Here we go, in no particular order of favorites, mind you:
An Eagle – Wild Garlic
A Bone of Ibis – Buckthorn
Bear’s Foot – Lady’s Mantle
Ass’s Foot – Coltsfoot
Bird’s Eye – Germander
Bird’s Foot – Fenugreek
Blood of a Goose – Milk from the Mulberry Tree
Blood of a Snake – Hematite (this one is a gem stone – The olde ones already knew about gem essences!)
Hare’s Beard – Great Mullein
Lords and Ladies – Wake Robin (No actual members of the aristocracy were harmed in the making of potions.)
Lucky Hand – Male Fern
Naughty Man, Old Man, Old Uncle Henry – Mugwort
Pig’s Tail – Arnica
Scale of Dragon – Tarragon
Semen of Ares (ew!) – Clover (not so ew)
Summer’s Bride – Calendula
And the list goes on…
Even the old favorite – the toad – was actually an herb called Toadflax.

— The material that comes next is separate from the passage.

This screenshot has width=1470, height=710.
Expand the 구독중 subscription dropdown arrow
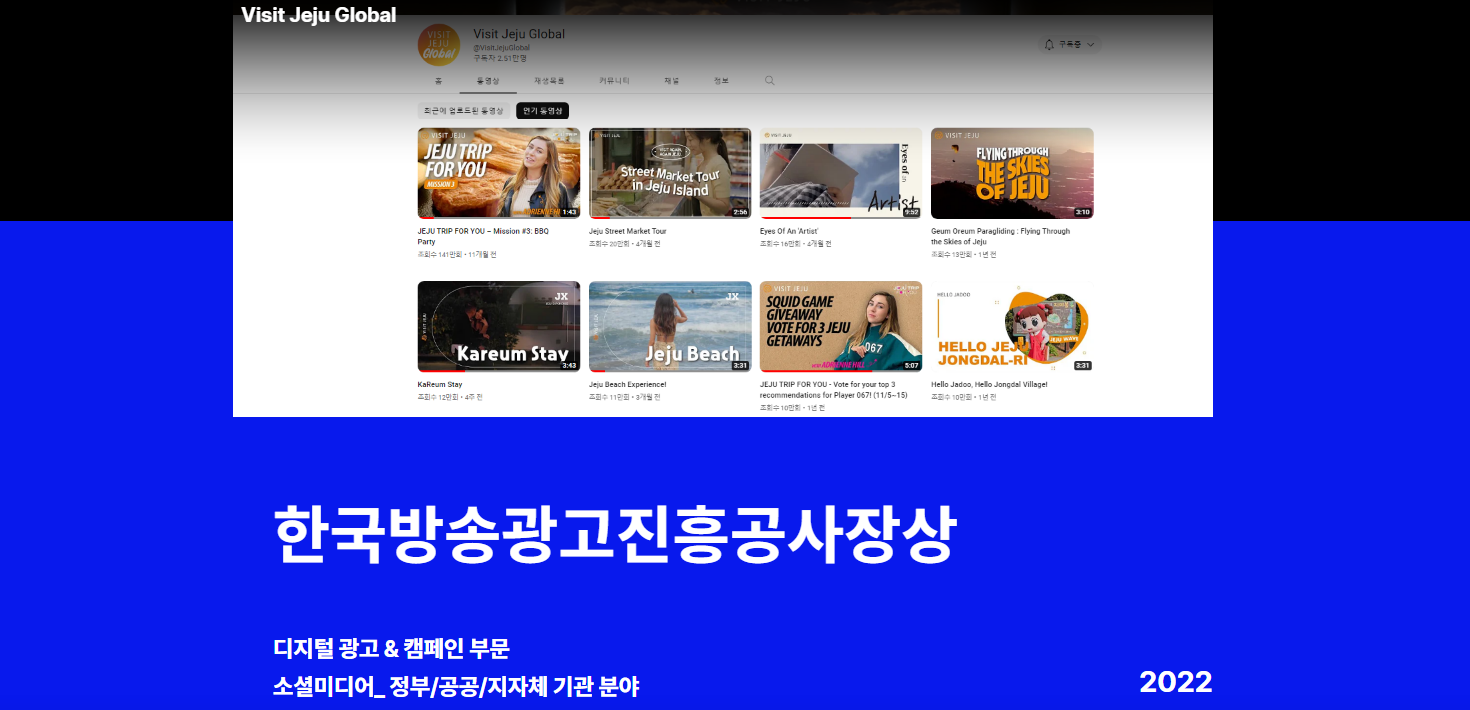tap(1090, 45)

Witchcraft is the modern (yes, a few hundred years in the grand scheme of things is modern) name given to the old men and women who studied the herbs, minerals and techniques for healing. The information was passed down from generation to generation within some families and eventually religious hysteria came crashing down around them. The city folk, who had already morphed into a more consumerism based society, chose not to remember the old remedies and potions their own grandmothers may have used. Why should they? They can go to the doctor and he’ll fix them right up with a little bloodletting or a bottle of whiskey.

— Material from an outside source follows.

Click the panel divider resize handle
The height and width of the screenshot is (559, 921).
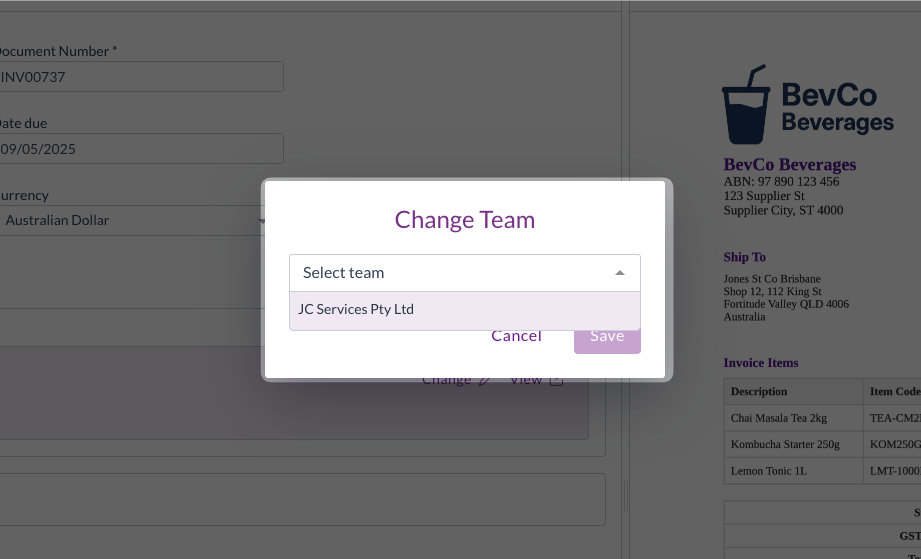(626, 495)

But the country folk – the Pagans – remembered. These bringers of down-to-earth honesty never forgot how to treat a wound or how to break a fever. And to remember which herb was which, they gave them interesting names based upon history or what the herb actually looked like. I imagine, during the burning times, when they wrote down their recipes, they hid the actual names along with their books, in the shadows, to protect themselves. If I’m right, this technique may have backfired for some. If the magistrate or the Sheriff found a recipe that included Snake Head and Tow of Frog (a Leech – which the doctor’s used all the time – and Buttercups), they were probably more freaked out than if they found a recipe with the actual names.
Still, the folk names for many of the herbs add, at least for me, a sense of pride and historical reference. The recipes are fun and effective, and no witch should ever take herself too seriously, right?
Oh, and in case you’re wondering, Dragon’s Blood is a plant grown in the Middle East. It is rare only because there is only one island upon which it grows naturally, and no dragon’s are harmed during the harvest.